▶ Extract to read
= Beginning of Section =
SINGAPORE - Peak-hour road traffic was lighter, there were fewer commuters on trains, and lunchtime crowds were smaller than usual for a working day at some places on Tuesday (May 11), the second weekday after Singapore’s return to phase two of its reopening.
When The Straits Times visited office hot spots in Raffles Place, Marina Bay Financial Centre and Buona Vista during the morning rush-hour period and around lunchtime, the areas were generally deserted.
Most eateries had no queue during the peak meal periods - except for Toast Box at Marina Bay Link Mall, which saw a constant stream of customers and a queue of up to 10 people at any one time.
Following a spike in local community transmissions of Covid-19, stricter measures, such as a cap of five people at social gatherings and more people required to work from home, kicked in over the weekend on May 8.
Under the new rules, no more than 50 per cent of employees who are able to work from home should be in the office at any one time, down from 75 per cent. These measures will last until May 30.
At Raffles Place and Marina Bay Link Mall, there was a steady stream of office workers exiting from the train station, but few were congregating at the open spaces outside.
Some businesses responded immediately to the tightened measures.
Operations executive Serena Lai, 44, said that her company immediately adhered to the new guidelines. She believes that the regulations are necessary to control the outbreak.
= End of Section =
▶ Required actions
a) According to the article, until what date will the stricter measures last?
b) Extract everything in the article from "Operations executive Serena" down to "control the outbreak.".
The lines that come next are from a different source than the article.

▶ Entries provided
= Beginning of Section =
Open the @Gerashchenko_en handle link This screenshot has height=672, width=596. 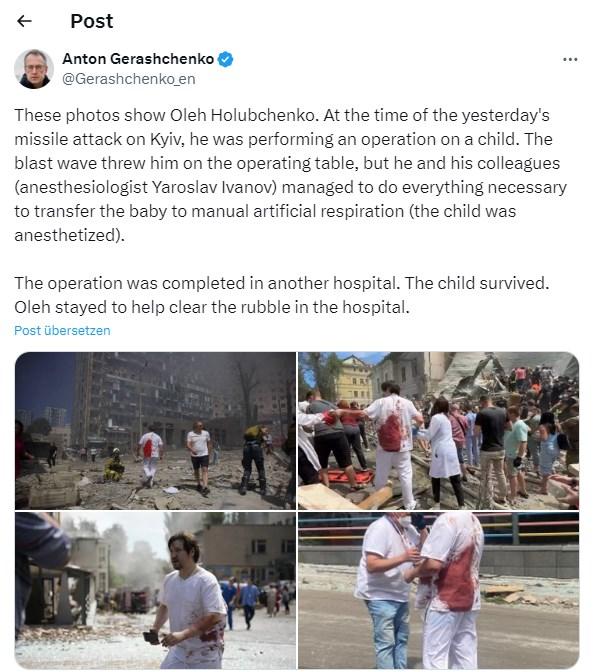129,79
= End of Section =
= Beginning of Section =
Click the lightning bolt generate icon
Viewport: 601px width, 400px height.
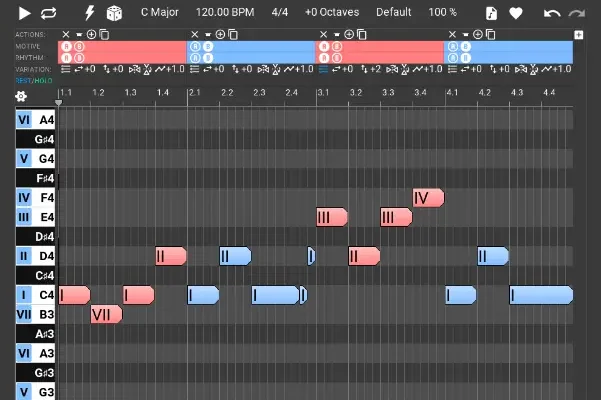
= End of Section =
▶ Solutions per task
a) They will last until May 30.

b)
Operations executive Serena Lai, 44, said that her company immediately adhered to the new guidelines. She believes that the regulations are necessary to control the outbreak.